Salaries and allowances are paid in Swiss francs at the official rate of exchange of the United Nations (not applicable for the External Offices).

 

Please refer to WIPO’s Staff Regulation and Rules for detailed information concerning salaries, benefits and allowances.

 

 

Additional Information

 

By completing an application, candidates understand that any willful misrepresentation made on this web site, or on any other documents submitted to WIPO during the application, may result in disqualification from the recruitment process, or termination of employment with WIPO at a later date, if that employment resulted from such willful misrepresentations.

 

In the event that your candidature is shortlisted, you will be required to provide, in advance, a scanned copy of an identification and of the degree(s)/diploma(s)/certificate(s) required for this position. WIPO only considers higher educational qualifications obtained from an institution accredited/recognized in the World Higher Education Database (WHED), a list updated by the International Association of Universities (IAU) / United Nations Educational, Scientific and Cultural Organization (UNESCO).

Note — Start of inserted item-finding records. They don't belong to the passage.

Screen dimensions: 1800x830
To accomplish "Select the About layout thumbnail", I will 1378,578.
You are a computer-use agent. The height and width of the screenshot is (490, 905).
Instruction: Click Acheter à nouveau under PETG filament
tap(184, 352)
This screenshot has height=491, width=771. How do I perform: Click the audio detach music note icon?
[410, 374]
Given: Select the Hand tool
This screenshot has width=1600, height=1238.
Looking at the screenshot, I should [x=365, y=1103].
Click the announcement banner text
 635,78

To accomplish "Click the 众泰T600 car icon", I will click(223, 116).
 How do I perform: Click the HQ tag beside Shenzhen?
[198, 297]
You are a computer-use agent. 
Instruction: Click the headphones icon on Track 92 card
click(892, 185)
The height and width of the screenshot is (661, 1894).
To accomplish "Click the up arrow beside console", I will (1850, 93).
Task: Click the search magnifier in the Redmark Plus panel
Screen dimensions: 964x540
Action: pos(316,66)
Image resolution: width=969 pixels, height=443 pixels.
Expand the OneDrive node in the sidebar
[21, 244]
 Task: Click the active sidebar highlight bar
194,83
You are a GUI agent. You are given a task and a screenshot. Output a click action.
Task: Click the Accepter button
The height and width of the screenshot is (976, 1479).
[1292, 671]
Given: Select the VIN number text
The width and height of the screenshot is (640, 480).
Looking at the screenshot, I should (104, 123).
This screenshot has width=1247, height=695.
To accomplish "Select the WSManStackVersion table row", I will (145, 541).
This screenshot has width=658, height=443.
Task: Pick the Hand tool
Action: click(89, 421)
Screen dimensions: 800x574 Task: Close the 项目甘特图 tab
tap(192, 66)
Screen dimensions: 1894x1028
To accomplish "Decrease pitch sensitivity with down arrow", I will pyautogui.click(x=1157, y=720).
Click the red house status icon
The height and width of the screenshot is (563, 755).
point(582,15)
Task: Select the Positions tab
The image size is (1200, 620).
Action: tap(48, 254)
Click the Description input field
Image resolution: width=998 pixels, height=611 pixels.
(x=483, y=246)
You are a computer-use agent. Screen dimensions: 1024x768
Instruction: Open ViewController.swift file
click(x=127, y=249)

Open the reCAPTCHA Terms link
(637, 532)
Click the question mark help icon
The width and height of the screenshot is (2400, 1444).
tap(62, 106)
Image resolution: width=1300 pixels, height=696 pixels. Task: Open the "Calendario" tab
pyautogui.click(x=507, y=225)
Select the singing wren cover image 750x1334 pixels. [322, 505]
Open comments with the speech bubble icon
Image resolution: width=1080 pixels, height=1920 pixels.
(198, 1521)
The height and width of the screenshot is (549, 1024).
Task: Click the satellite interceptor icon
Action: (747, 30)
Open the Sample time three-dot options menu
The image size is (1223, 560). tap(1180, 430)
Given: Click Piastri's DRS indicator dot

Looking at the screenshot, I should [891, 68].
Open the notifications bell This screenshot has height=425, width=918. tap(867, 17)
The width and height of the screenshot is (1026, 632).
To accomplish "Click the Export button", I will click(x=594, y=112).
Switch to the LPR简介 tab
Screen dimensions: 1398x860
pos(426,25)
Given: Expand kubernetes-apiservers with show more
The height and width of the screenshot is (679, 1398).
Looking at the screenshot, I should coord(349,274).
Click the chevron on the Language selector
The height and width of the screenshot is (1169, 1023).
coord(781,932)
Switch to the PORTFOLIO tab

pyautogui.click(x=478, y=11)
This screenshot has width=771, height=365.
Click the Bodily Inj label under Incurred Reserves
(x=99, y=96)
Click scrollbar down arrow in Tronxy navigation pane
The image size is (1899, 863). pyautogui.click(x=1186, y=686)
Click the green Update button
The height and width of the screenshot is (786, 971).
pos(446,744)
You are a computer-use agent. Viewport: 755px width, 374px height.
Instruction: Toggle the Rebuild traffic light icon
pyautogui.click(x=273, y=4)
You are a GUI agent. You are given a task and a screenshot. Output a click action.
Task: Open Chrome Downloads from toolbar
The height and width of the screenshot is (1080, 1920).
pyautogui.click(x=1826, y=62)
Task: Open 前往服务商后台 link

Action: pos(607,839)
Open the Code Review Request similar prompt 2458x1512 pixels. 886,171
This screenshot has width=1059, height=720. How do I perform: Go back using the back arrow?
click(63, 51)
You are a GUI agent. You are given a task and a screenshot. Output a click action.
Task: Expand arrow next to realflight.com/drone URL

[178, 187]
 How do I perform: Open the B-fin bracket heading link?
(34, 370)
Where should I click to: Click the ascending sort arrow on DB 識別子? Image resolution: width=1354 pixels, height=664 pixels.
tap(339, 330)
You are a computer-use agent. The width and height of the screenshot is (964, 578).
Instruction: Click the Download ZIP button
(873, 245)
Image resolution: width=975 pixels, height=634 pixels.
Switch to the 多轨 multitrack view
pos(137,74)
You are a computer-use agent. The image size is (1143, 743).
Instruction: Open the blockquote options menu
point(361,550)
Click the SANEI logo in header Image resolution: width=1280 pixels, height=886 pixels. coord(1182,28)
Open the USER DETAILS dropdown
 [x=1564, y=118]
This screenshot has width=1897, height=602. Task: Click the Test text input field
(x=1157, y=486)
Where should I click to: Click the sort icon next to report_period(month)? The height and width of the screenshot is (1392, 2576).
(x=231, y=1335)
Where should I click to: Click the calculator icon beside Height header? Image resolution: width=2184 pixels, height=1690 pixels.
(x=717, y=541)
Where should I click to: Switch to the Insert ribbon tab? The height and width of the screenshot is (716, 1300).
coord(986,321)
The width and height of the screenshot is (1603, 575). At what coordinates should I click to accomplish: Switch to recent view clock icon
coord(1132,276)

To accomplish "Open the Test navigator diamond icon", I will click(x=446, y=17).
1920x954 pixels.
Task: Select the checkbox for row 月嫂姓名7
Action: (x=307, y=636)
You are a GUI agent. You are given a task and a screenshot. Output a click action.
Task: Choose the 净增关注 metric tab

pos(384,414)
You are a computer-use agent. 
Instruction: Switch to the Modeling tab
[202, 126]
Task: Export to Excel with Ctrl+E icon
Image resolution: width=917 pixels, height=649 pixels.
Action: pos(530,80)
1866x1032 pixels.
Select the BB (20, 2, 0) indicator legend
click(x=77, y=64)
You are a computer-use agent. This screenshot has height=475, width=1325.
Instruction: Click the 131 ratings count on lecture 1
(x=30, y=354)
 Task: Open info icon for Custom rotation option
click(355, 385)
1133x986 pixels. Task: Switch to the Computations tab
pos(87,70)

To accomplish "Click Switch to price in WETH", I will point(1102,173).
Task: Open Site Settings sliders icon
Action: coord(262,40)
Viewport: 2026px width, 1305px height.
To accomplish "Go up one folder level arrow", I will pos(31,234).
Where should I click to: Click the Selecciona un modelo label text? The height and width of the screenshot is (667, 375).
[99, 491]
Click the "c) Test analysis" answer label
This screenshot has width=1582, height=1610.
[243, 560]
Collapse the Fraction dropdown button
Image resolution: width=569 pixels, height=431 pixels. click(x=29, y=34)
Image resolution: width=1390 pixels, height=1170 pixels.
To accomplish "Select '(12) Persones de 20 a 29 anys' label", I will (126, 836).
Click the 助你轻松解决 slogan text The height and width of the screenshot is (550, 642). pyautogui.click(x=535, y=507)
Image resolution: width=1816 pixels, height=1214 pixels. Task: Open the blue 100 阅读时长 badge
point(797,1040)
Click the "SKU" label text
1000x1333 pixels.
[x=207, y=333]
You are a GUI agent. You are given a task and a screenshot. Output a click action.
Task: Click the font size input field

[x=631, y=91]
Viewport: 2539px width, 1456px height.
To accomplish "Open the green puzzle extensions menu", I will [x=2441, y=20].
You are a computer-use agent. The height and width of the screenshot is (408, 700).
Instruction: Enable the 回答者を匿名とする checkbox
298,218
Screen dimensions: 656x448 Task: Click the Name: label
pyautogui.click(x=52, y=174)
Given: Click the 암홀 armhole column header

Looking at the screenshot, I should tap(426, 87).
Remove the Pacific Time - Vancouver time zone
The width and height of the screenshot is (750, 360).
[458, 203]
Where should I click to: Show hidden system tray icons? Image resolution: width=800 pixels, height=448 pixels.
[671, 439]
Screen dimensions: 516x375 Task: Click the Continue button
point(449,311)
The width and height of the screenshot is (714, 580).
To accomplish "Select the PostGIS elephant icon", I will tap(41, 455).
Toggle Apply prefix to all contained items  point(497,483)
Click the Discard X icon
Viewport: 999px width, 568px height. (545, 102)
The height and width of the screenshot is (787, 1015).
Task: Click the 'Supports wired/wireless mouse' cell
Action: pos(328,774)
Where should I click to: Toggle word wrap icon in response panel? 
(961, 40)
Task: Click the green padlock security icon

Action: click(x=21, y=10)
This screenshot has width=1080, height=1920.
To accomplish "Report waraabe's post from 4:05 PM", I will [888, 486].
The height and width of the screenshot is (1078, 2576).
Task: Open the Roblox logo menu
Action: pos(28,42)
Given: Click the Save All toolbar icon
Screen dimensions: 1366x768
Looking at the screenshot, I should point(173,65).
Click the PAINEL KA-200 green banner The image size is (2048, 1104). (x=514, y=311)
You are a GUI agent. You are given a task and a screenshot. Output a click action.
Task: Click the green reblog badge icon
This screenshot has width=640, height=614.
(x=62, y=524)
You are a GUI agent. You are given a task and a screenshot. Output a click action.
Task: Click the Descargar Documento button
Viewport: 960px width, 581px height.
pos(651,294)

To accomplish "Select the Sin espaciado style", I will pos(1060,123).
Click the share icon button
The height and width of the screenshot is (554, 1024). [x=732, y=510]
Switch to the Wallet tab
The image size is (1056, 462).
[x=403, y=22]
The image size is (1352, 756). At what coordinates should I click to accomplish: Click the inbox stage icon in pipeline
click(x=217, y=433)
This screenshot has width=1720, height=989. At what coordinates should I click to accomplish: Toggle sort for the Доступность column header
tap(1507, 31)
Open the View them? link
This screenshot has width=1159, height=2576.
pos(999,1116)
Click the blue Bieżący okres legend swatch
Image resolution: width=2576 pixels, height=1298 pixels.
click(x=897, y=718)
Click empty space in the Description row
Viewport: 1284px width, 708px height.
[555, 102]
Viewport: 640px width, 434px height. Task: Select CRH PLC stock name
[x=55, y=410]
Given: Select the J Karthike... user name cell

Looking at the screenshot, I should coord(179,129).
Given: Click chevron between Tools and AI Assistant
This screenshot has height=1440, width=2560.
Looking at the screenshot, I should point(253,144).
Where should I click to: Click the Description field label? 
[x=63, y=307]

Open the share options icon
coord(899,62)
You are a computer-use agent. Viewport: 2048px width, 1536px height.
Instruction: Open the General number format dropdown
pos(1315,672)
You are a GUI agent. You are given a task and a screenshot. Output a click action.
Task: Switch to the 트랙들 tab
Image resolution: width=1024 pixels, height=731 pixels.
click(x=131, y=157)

The list can be accessed through the link: http://www.whed.net/. Some professional certificates may not appear in the WHED and these will be reviewed individually.

 

Temporary appointments are renewable, subject to continuing needs, availability of budget and satisfactory performance with a maximum cumulative length of two years.

 

_________________________________________________________________________

 

Additional testing/interviewing may be used as a form of screening. Initial appointment is subject to a satisfactory medical examination.

 

Additional background checks may be required.